I read an article tonight of a pastor who took his life, and although it happened two years ago, the seriousness of the situation is just as pertinent today--if not more so. You see, pastors are givers. There's a reason many are called "ministers"--because that's what they do. They minister to you and to as many members of their congregation as they possibly can. And they feel like they're failing much of the time. There's always one more person to see, one more counseling session to schedule, one more committee meeting to mediate, one more hospital visit to make, and one more disagreement in the church to work out. And their problems grow in proportion to the size of their church although they may be more glaring in a small church. If they miss seeing someone in the hospital, they're upset with themselves. They're afraid that sick person will feel unimportant or overlooked. And that's the last thing they want. Pastors give and give and give...and many times never get filled back up.
There's also a growing dilemma. Many pastors have no one to talk to. Who ministers to the minister? Typically, they don't know who to turn to. They don't know who they can trust. Many pastors feel like they should "have it all together" and they're going to look like less than a leader if they ask their church for help. For most, that's not even an option. And honestly, there are churches who perpetuate the notion that pastors should have it all together and never need help. Or pastors feel like they should just be able to pray and have God "fix" their problem. They're afraid they'll make God look bad if they go looking for help. Many pastors feel like they're between a rock and a hard place which can bring about sadness, depression, despondency and even hopelessness when it goes on too long.

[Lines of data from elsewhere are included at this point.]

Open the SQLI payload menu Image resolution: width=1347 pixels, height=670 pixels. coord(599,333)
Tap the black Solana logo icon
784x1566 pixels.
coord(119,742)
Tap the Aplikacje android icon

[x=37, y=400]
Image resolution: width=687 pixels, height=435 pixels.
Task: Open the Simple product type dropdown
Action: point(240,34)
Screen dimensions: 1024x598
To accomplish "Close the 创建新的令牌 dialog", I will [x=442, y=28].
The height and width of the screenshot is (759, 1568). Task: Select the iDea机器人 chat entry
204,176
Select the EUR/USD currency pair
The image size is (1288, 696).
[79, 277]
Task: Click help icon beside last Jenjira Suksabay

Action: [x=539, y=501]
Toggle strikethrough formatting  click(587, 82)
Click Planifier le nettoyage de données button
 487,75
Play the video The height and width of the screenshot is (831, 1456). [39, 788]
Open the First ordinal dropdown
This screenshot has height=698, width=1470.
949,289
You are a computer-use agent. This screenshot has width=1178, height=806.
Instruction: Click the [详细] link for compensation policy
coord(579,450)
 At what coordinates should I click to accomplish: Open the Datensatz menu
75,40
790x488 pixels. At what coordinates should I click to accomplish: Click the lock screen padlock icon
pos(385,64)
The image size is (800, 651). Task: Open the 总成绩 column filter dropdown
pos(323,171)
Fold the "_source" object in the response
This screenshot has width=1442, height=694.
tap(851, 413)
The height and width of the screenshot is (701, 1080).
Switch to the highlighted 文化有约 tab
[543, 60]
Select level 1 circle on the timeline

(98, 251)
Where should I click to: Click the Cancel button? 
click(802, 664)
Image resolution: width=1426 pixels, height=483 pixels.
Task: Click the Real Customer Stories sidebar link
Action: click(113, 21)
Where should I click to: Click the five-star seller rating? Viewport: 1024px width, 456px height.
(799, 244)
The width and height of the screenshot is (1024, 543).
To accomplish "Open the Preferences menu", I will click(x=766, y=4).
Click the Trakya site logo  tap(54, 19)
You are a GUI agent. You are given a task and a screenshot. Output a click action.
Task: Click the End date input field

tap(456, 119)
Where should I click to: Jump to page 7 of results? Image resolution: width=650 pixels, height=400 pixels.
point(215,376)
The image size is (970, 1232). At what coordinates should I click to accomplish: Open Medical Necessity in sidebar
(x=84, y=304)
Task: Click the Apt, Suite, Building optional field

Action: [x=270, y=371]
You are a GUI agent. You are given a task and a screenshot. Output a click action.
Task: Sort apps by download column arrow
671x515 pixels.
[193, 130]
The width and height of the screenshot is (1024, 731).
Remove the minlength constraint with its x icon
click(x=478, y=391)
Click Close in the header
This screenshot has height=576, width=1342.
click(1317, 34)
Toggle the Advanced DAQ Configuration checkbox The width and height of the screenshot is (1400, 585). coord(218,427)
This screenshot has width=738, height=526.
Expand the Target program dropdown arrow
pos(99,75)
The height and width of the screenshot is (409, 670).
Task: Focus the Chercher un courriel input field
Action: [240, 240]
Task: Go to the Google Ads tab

As Andy & I reach senior adulthood and the highlight years of our ministry (don't you like my new term?)...we have such a passion for younger men and women in the ministry. When I read the article tonight about the pastor who took his life, I felt the need to reach out. First, I wanted pastors and their wives to know there is help. Andy & I want to help. There are other older pastors--who've seen and heard it all and won't be stunned by your problems--who want to help. Andy & I have also become a part of a wonderful ministry which recognizes the needs pastors face. And they are helping. If you feel called to help these pastors, I highly recommend supporting this ministry! It's called Double Honor Ministries and it is a very worthy ministry to support. Please go to their website and read about what they're doing. They are having retreats for pastors in a safe environment where they and their wives can safely share their needs with leaders who can help. It's a "filling-up station."
I want to end with this: please, PLEASE seek help if you're a pastor who is struggling. Or if you're a pastor's wife and you're struggling--or recognize your husband isn't himself--contact us. Andy & I are available to help you. And if your need is bigger than all of us, we have resources who can help you. It's not necessary to keep your needs a secret. Satan would love for you to think you're the only one experiencing this. God wants to set you free. If you are a pastor and wife and you are doing well, let me suggest that you continue finding ways to stay "filled up!"
God bless our pastors and their wives! Encourage yours today.